#### Problem details:
In the rows that follow, begin at the line that contains "Task: Enable PDF" and stop after the line that contains "Action: [x=331, y=495]", writing out every line in that span verbatim and leaving the pictures out.

#### Material:
Begin
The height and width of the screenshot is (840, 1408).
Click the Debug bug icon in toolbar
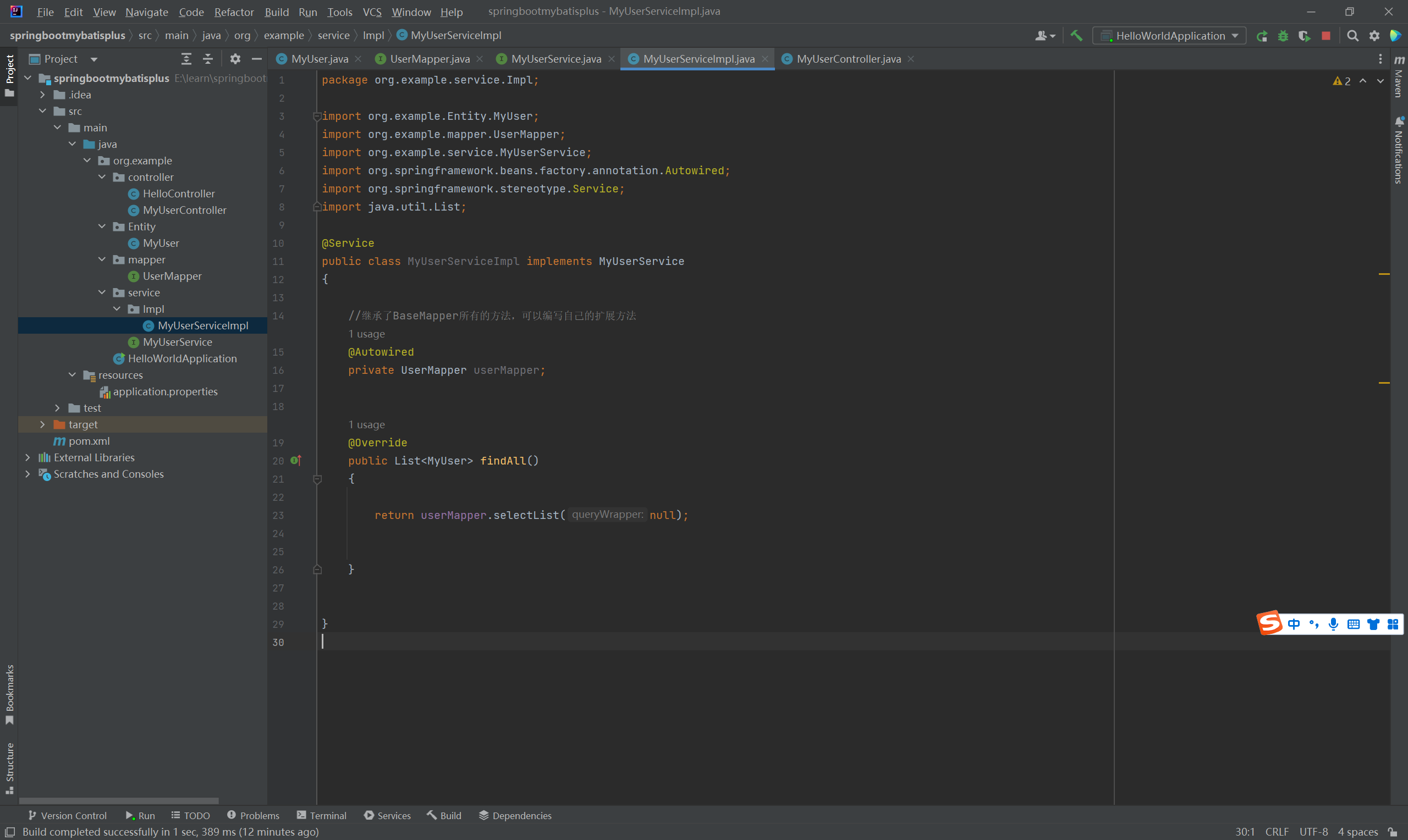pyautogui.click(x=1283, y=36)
End
Begin
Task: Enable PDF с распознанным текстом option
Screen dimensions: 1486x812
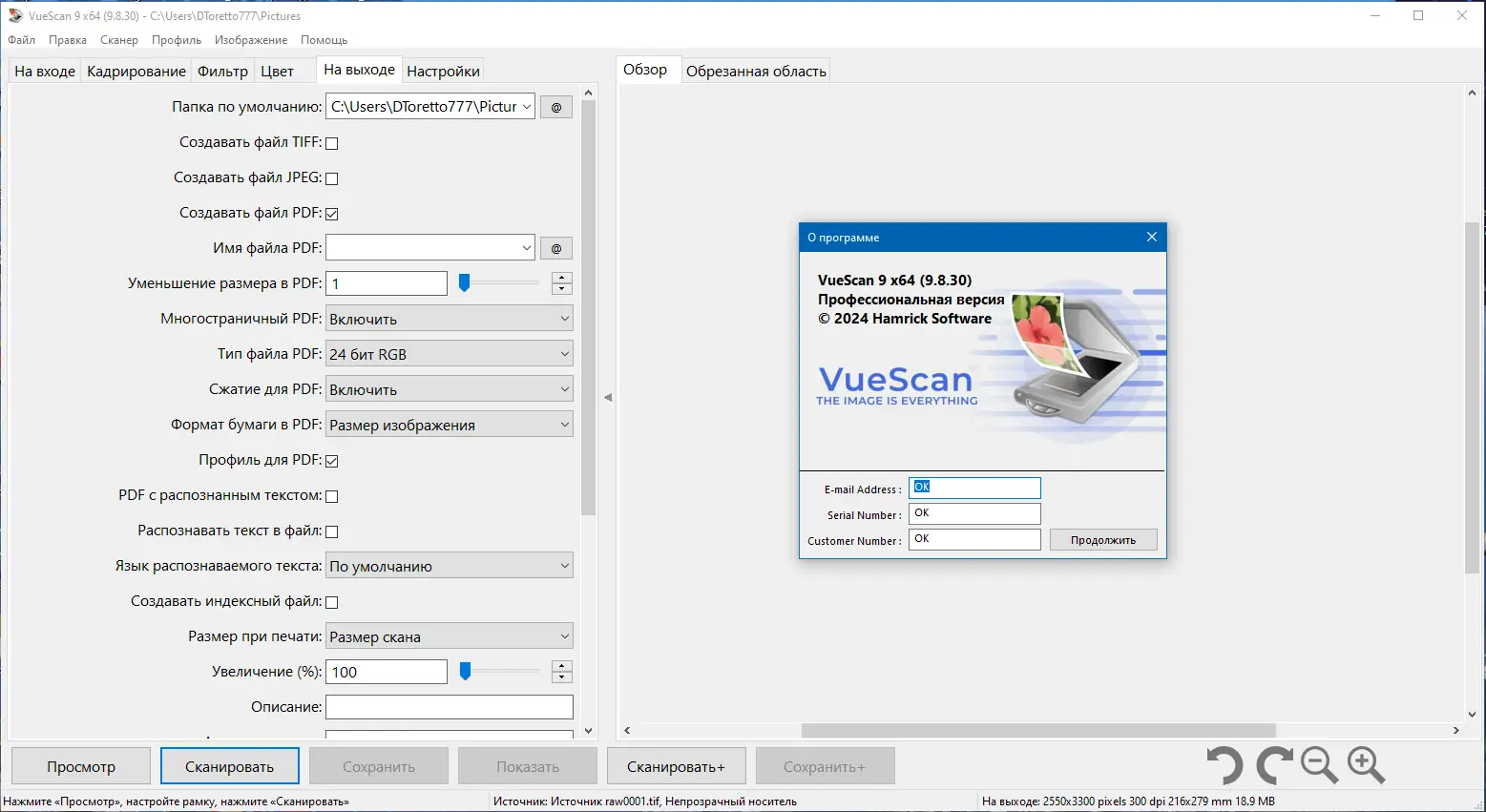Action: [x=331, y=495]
End
#### Response below:
Task: Enable PDF с распознанным текстом option
Screen dimensions: 1486x812
Action: [x=331, y=495]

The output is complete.